• **WHAT THE TASK ASKS**: Can you lay out every line of the listing below as a JSON list of strings, one string per line, with blank lines and the pictures left out?
==== EXERCISE MATERIALS ====
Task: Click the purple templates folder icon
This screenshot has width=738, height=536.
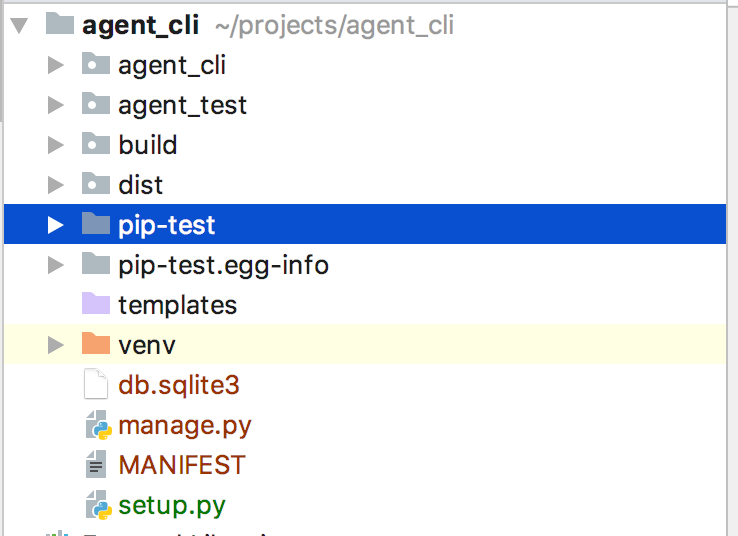Action: (x=96, y=304)
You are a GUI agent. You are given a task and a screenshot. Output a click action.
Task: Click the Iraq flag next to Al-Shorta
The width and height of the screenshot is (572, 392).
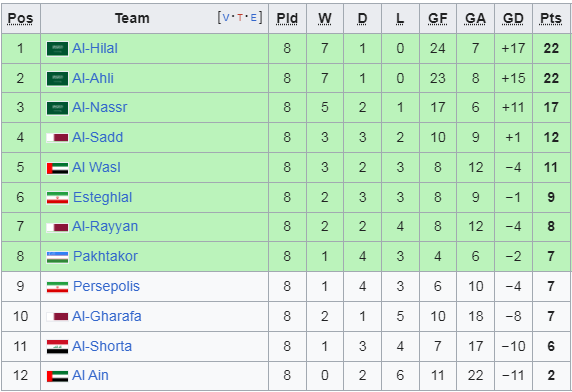coord(57,347)
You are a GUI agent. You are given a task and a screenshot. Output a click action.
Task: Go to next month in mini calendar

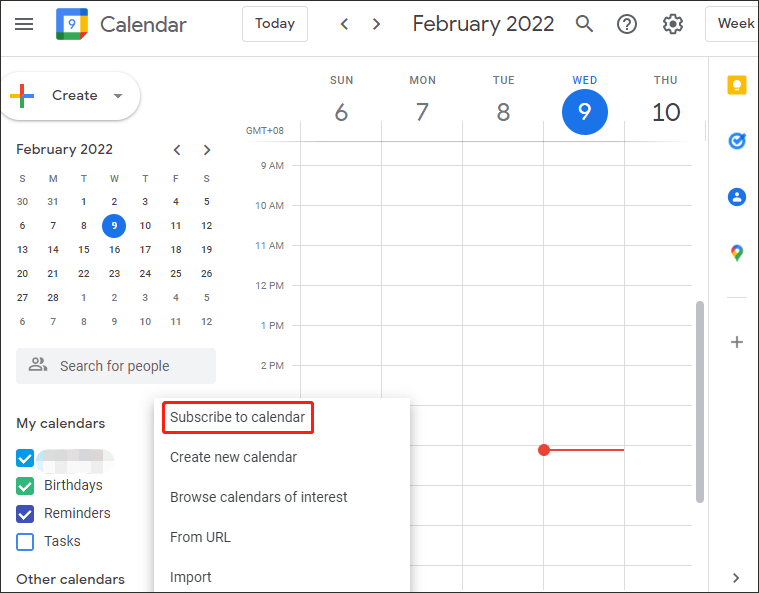click(x=207, y=150)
====
• **ANSWER TO THE EXERCISE**:
[
  "Task: Click the purple templates folder icon",
  "This screenshot has width=738, height=536.",
  "Action: (x=96, y=304)",
  "You are a GUI agent. You are given a task and a screenshot. Output a click action.",
  "Task: Click the Iraq flag next to Al-Shorta",
  "The width and height of the screenshot is (572, 392).",
  "coord(57,347)",
  "You are a GUI agent. You are given a task and a screenshot. Output a click action.",
  "Task: Go to next month in mini calendar",
  "click(x=207, y=150)"
]